** Supplied entries follows **
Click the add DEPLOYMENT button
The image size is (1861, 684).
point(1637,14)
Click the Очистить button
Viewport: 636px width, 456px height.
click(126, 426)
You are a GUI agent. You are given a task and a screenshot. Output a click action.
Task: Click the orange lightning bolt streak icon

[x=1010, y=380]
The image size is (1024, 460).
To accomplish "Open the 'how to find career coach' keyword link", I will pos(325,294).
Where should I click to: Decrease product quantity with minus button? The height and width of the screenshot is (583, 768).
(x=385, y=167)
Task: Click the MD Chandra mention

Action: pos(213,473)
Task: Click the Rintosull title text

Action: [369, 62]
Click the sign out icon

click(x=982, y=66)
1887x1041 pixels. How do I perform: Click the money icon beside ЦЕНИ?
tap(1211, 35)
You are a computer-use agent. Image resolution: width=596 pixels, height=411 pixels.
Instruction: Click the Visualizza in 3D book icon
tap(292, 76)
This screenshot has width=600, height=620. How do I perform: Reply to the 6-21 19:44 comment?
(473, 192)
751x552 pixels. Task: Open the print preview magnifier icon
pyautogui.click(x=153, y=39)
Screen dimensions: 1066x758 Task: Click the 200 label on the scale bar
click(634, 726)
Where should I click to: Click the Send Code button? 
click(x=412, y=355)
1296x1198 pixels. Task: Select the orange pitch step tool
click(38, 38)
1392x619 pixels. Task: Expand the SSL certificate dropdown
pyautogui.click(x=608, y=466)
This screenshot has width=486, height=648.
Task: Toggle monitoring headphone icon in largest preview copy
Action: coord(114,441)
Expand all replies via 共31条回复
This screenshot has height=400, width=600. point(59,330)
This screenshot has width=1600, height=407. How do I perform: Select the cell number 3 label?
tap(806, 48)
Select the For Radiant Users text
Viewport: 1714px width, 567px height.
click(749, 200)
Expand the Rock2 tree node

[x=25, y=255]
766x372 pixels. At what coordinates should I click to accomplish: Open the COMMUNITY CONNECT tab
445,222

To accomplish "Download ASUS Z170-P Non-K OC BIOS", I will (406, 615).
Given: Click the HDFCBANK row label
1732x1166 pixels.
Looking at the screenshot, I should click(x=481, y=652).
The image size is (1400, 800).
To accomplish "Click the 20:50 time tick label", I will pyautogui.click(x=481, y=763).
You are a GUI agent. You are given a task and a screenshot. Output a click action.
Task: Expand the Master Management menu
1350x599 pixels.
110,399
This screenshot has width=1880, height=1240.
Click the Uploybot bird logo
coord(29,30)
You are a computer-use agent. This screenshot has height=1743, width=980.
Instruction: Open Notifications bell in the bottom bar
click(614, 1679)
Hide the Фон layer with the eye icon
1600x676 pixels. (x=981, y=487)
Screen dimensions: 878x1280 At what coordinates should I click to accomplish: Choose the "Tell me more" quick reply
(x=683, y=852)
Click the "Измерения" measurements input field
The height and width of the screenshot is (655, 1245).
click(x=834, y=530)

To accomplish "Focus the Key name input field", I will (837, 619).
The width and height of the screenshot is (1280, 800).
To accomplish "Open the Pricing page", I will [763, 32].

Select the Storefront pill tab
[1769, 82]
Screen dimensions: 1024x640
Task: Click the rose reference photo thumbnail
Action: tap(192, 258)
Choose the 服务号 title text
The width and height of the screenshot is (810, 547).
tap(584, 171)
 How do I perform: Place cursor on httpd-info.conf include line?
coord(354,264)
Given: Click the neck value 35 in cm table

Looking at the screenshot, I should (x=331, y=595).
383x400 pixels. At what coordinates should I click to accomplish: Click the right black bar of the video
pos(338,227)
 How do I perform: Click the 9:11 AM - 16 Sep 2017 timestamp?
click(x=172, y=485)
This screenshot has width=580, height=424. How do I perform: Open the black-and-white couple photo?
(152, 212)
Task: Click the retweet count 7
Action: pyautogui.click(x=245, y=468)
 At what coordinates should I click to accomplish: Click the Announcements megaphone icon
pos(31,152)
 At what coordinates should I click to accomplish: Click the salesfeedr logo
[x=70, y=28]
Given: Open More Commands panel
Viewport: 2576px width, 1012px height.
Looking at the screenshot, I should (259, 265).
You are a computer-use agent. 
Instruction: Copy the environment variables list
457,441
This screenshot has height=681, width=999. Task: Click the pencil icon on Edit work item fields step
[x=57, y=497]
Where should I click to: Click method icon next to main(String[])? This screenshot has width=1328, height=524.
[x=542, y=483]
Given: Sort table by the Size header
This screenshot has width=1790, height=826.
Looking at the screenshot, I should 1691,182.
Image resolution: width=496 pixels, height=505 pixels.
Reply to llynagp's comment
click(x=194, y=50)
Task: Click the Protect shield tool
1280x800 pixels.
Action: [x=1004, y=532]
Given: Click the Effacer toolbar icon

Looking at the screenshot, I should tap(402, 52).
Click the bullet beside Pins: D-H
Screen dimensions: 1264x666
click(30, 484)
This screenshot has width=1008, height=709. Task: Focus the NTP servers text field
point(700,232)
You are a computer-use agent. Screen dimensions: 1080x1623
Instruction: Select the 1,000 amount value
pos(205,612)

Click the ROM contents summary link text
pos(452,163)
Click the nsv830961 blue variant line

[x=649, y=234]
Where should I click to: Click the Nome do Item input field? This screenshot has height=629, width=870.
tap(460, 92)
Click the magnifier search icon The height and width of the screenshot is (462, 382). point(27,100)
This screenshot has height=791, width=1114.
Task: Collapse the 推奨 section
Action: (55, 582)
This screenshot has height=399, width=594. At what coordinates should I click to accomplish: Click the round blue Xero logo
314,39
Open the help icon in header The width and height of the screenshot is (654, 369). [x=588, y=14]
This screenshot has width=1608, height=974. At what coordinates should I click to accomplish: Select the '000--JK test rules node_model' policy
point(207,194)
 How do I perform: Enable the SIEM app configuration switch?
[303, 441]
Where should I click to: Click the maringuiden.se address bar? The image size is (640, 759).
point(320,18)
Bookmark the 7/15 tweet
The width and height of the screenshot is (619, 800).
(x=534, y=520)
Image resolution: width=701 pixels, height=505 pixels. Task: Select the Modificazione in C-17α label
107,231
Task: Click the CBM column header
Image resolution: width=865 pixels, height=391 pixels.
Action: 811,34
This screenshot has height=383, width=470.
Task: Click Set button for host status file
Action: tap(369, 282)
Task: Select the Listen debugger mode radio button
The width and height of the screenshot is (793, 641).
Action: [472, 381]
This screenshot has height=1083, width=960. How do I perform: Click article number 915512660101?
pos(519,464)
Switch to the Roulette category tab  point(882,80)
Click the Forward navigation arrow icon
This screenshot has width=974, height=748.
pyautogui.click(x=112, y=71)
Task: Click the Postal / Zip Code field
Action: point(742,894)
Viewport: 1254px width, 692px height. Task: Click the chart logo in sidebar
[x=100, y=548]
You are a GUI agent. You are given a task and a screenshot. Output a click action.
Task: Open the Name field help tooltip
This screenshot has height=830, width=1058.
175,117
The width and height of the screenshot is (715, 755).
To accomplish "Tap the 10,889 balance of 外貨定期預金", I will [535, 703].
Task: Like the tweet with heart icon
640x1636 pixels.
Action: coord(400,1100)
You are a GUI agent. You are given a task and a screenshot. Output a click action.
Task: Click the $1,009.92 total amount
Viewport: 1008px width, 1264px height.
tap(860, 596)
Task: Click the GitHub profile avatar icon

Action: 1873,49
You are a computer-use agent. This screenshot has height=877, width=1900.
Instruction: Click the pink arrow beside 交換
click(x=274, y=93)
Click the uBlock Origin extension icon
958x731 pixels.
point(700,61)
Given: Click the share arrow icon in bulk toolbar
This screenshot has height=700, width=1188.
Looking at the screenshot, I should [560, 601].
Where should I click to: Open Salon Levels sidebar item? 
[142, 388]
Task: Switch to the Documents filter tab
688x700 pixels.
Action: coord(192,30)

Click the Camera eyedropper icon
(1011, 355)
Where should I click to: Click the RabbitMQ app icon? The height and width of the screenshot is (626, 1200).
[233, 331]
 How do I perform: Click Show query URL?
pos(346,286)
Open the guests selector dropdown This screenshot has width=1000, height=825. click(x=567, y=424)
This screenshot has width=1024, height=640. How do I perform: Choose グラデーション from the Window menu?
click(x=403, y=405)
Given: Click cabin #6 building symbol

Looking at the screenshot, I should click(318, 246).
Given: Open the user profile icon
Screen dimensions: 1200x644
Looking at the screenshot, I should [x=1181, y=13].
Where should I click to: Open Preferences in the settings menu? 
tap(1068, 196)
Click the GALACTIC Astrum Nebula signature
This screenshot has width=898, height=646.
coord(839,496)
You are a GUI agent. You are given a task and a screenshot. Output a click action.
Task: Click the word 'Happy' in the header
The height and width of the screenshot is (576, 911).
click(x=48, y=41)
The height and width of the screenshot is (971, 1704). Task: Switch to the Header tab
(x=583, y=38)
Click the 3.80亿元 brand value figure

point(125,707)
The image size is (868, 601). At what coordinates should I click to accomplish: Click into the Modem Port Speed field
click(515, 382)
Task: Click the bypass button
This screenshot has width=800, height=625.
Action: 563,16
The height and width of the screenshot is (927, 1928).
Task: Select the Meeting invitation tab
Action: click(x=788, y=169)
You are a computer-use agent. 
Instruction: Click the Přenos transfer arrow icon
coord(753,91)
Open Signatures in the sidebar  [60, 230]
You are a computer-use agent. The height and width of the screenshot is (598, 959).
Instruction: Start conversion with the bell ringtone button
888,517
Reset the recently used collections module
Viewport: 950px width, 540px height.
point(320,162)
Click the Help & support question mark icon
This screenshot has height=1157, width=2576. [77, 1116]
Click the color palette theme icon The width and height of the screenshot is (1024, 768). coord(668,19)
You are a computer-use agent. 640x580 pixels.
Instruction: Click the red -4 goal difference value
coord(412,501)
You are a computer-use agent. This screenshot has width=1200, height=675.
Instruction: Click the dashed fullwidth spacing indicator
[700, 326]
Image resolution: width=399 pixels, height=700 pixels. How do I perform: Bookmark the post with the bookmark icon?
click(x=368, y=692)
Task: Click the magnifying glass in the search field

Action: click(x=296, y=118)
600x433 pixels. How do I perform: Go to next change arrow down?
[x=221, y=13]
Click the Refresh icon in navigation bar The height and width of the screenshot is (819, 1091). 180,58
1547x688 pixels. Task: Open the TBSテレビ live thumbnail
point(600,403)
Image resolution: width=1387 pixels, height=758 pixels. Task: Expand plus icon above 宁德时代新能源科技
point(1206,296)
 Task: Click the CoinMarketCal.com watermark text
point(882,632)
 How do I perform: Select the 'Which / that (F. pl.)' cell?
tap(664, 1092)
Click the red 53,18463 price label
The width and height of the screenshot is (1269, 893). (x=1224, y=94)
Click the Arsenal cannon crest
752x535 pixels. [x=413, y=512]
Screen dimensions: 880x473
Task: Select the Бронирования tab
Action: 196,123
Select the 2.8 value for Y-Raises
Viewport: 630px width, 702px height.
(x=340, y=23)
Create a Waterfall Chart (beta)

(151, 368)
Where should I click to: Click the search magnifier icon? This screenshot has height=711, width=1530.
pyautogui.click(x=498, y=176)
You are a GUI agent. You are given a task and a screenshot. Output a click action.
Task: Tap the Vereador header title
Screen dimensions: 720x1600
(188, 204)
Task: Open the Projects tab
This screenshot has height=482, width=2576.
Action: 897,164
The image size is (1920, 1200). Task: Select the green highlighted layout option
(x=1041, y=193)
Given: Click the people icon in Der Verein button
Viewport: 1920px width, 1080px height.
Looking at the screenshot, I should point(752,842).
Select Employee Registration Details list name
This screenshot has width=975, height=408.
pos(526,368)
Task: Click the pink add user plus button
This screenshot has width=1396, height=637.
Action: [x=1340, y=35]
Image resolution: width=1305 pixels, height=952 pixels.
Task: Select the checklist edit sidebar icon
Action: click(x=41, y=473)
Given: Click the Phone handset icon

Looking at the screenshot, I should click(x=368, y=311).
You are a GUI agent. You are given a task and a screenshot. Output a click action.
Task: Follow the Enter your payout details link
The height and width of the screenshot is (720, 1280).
** End of Supplied entries **
(Directions):
Show the lines of the entries that include the string "will", copying each in full.

(Response to this task):
To accomplish "Open the 'how to find career coach' keyword link", I will pos(325,294).
To accomplish "Download ASUS Z170-P Non-K OC BIOS", I will (406, 615).
To accomplish "Click the 20:50 time tick label", I will pyautogui.click(x=481, y=763).
To accomplish "Focus the Key name input field", I will (837, 619).
To accomplish "Open the Pricing page", I will [763, 32].
To accomplish "Tap the 10,889 balance of 外貨定期預金", I will [535, 703].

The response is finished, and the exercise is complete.